Four years ago I wrote a basic GLES2 engine in ObjC (http://ift.tt/1Djdo2B)
It struck me that certain operations are high in boilerplate, the best example being the loading of the vertex data to the GPU (specifically, creating a struct Vertex
to match the vertex shader's attributes, and informing GL of the data packing).
I'm now working in C++11 using JUCE, which comes with a low-level GL wrapper API.
Attribute handling looks like this: http://ift.tt/1DjdmaZ
I hope that link makes it fairly obvious what I mean by "boilerplate heavy". If you wish to use the different shader, you must replicate a lot of lines of code; createAttribute, glVertexAttribPointer, glEnableVertexAttribArray, glDisableVertexAttribArray. And glVertexAttribPointer is particularly ugly, it requires the offset of the attribute within the vertex data structure.
So this is my question: how can I abstract out the specifics, to create a generic attribute handler? Using C++11 constructs it should be possible to automate much of the work.
I'm not going to ask for an implementation (although I would welcome any). I'm asking what a good interface would look like.
There are a lot of C++ GL engines out there, so I'm guessing this problem has been solved in a variety of different ways.
Here is my thinking so far:
glGetActiveAttrib looks like it allows one to extract the attributes from the shader source: 1, 2
So how about first compiling the shader, and then using glGetActiveAttrib to subsequently create a vertex structure?
class Vert {
void setupUsingShaderProgram(p) {
/* use glGetActiveAttrib on p... */
bytes = ...
}
int bytes;
void* operator [] (std::string nameInShader) {
// allow things like myvert['position']
// ... Supposing the shader contains:
// `attribute vec4 position;`
}
Problems:(1) type safety; having to typecast that void* into say a GLFloat[4]* the consumer could end up overwriting. (2) look up speed -- a dictionary lookup wouldn't be acceptable in a lot of situations like when you were manually setting values on thousands of vertices.

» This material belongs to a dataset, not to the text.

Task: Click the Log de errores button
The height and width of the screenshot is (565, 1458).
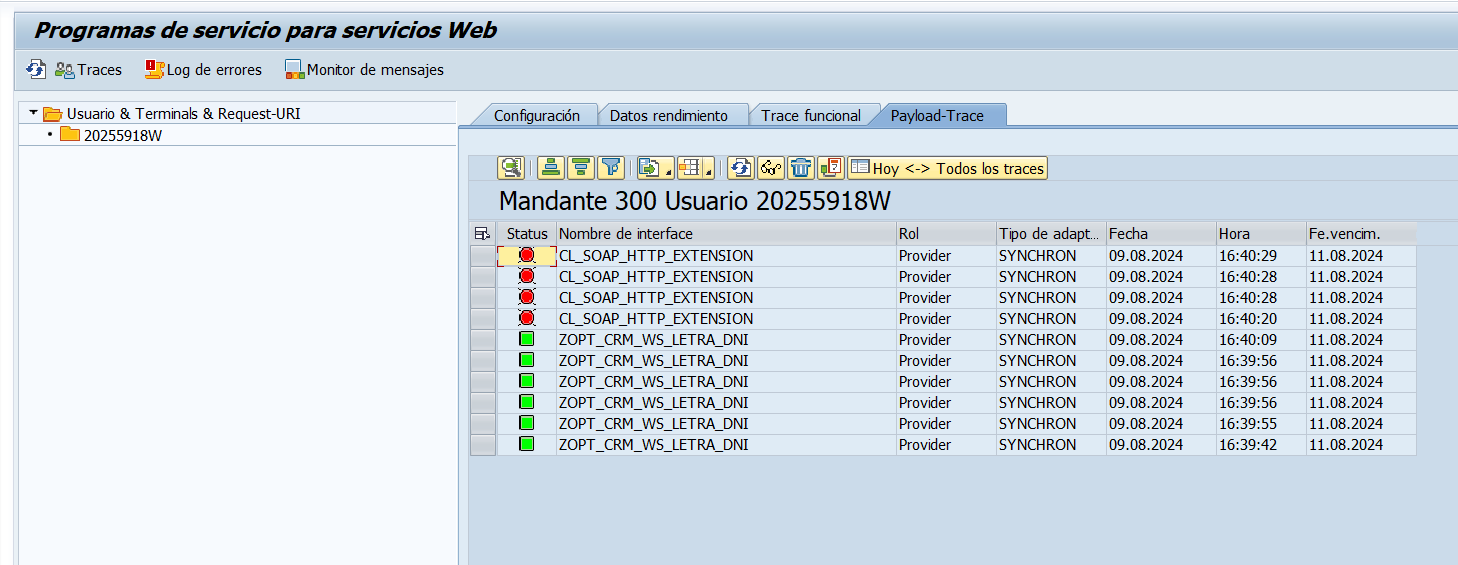Action: (x=204, y=70)
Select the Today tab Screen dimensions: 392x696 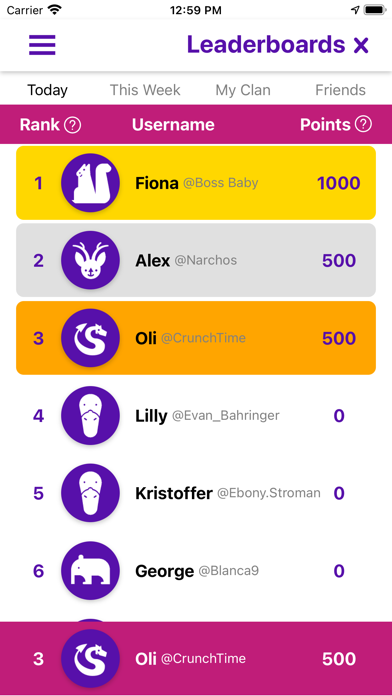[48, 90]
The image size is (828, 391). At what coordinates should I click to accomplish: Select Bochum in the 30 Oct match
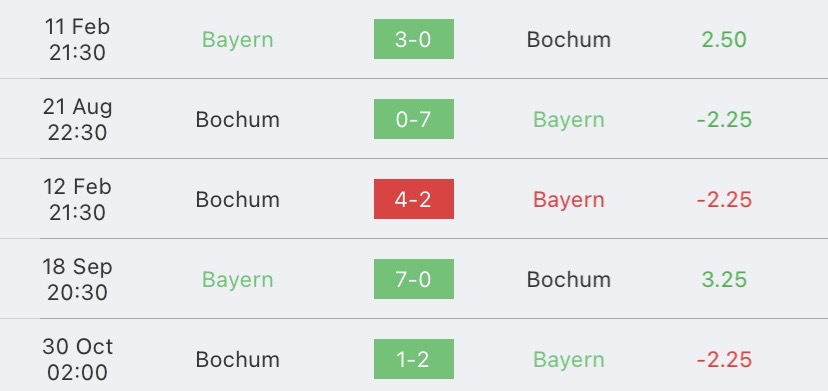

So I think the consumer would have to specify:
using Vert_xyz_uv_rgba = VertexGenerator< Vec3, Vec2, Vec4 >;
auto vert = Vert_xyz_uv_rgba(openGLContext, shaderprog);
And maybe Vert_xyz_uv_rgba contains a tuple containing a Vec3, Vec2, Vec4
So the consumer could do things like:
vert.setnumverts(1000);
vert[307][0] = someVec3;
//or...
vert[307]["position"] = someVec3; // again slow lookup
I can't see any nice solution. Ideally I would want to do something like:
using V = VertexGenerator< Vec3 position, Vec2 tex_uv, Vec4 rgba >;
auto vert = V(openGLContext, shaderprog);
vert[307].position = ...
So maybe I could create a C struct for a particular vertex type:
struct xyz_uv_rgba // CRTP? : VertGenerator<xyz_uv_rgba>
{
GLFloat xyz[3];
GLFloat uv[2];
GLFloat rgba[4];
}
That wouldn't be too much of a burden to create for each individual shader. Just mirror its attributes as a C-struct.
And it should be possible to automate the createAttribute, glVertexAttribPointer, glEnableVertexAttribArray, glDisableVertexAttribArray
making use of glGetActiveAttrib.
Please don't be too hasty closing this question for being too open -- there will be a small number of viable patterns for doing this.